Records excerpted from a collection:
----
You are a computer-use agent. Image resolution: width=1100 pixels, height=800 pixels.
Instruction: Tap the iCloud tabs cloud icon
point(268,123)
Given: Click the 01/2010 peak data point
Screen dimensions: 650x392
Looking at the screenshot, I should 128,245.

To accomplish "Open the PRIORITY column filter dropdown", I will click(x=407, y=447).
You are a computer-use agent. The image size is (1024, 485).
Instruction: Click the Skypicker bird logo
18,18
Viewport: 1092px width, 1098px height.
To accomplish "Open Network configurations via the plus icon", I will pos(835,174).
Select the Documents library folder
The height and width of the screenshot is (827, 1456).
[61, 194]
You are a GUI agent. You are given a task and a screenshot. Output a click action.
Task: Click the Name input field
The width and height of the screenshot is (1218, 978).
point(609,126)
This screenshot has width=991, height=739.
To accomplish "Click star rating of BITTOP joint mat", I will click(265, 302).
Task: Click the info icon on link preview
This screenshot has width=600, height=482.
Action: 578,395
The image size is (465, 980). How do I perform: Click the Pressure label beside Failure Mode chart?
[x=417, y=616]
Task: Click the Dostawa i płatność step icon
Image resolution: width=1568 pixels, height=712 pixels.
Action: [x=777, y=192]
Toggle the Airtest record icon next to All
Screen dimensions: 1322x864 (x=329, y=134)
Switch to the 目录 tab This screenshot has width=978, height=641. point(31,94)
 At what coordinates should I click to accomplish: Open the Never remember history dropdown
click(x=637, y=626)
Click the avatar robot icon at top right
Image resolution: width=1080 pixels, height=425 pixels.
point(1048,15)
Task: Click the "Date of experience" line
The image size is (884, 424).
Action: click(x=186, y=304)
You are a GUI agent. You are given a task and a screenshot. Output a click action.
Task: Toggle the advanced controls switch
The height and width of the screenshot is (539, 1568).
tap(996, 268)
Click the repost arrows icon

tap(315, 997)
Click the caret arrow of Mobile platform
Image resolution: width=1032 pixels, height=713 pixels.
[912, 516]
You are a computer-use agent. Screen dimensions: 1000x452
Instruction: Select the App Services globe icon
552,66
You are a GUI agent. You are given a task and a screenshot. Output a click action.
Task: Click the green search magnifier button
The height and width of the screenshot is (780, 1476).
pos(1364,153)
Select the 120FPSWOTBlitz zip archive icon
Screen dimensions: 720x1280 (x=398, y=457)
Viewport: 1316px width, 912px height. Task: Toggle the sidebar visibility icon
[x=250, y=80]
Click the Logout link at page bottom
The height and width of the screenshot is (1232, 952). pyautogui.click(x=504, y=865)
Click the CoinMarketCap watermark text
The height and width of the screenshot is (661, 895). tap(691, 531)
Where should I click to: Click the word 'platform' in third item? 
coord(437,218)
----
### ABOUT THIS EXERCISE:
Each record above must be given again exactly.

### YOUR SOLUTION:
You are a computer-use agent. Image resolution: width=1100 pixels, height=800 pixels.
Instruction: Tap the iCloud tabs cloud icon
point(268,123)
Given: Click the 01/2010 peak data point
Screen dimensions: 650x392
Looking at the screenshot, I should 128,245.

To accomplish "Open the PRIORITY column filter dropdown", I will click(x=407, y=447).
You are a computer-use agent. The image size is (1024, 485).
Instruction: Click the Skypicker bird logo
18,18
Viewport: 1092px width, 1098px height.
To accomplish "Open Network configurations via the plus icon", I will pos(835,174).
Select the Documents library folder
The height and width of the screenshot is (827, 1456).
[61, 194]
You are a GUI agent. You are given a task and a screenshot. Output a click action.
Task: Click the Name input field
The width and height of the screenshot is (1218, 978).
point(609,126)
This screenshot has width=991, height=739.
To accomplish "Click star rating of BITTOP joint mat", I will click(265, 302).
Task: Click the info icon on link preview
This screenshot has width=600, height=482.
Action: 578,395
The image size is (465, 980). How do I perform: Click the Pressure label beside Failure Mode chart?
[x=417, y=616]
Task: Click the Dostawa i płatność step icon
Image resolution: width=1568 pixels, height=712 pixels.
Action: [x=777, y=192]
Toggle the Airtest record icon next to All
Screen dimensions: 1322x864 (x=329, y=134)
Switch to the 目录 tab This screenshot has width=978, height=641. point(31,94)
 At what coordinates should I click to accomplish: Open the Never remember history dropdown
click(x=637, y=626)
Click the avatar robot icon at top right
Image resolution: width=1080 pixels, height=425 pixels.
point(1048,15)
Task: Click the "Date of experience" line
The image size is (884, 424).
Action: click(x=186, y=304)
You are a GUI agent. You are given a task and a screenshot. Output a click action.
Task: Toggle the advanced controls switch
The height and width of the screenshot is (539, 1568).
tap(996, 268)
Click the repost arrows icon

tap(315, 997)
Click the caret arrow of Mobile platform
Image resolution: width=1032 pixels, height=713 pixels.
[912, 516]
You are a computer-use agent. Screen dimensions: 1000x452
Instruction: Select the App Services globe icon
552,66
You are a GUI agent. You are given a task and a screenshot. Output a click action.
Task: Click the green search magnifier button
The height and width of the screenshot is (780, 1476).
pos(1364,153)
Select the 120FPSWOTBlitz zip archive icon
Screen dimensions: 720x1280 (x=398, y=457)
Viewport: 1316px width, 912px height. Task: Toggle the sidebar visibility icon
[x=250, y=80]
Click the Logout link at page bottom
The height and width of the screenshot is (1232, 952). pyautogui.click(x=504, y=865)
Click the CoinMarketCap watermark text
The height and width of the screenshot is (661, 895). tap(691, 531)
Where should I click to: Click the word 'platform' in third item? 
coord(437,218)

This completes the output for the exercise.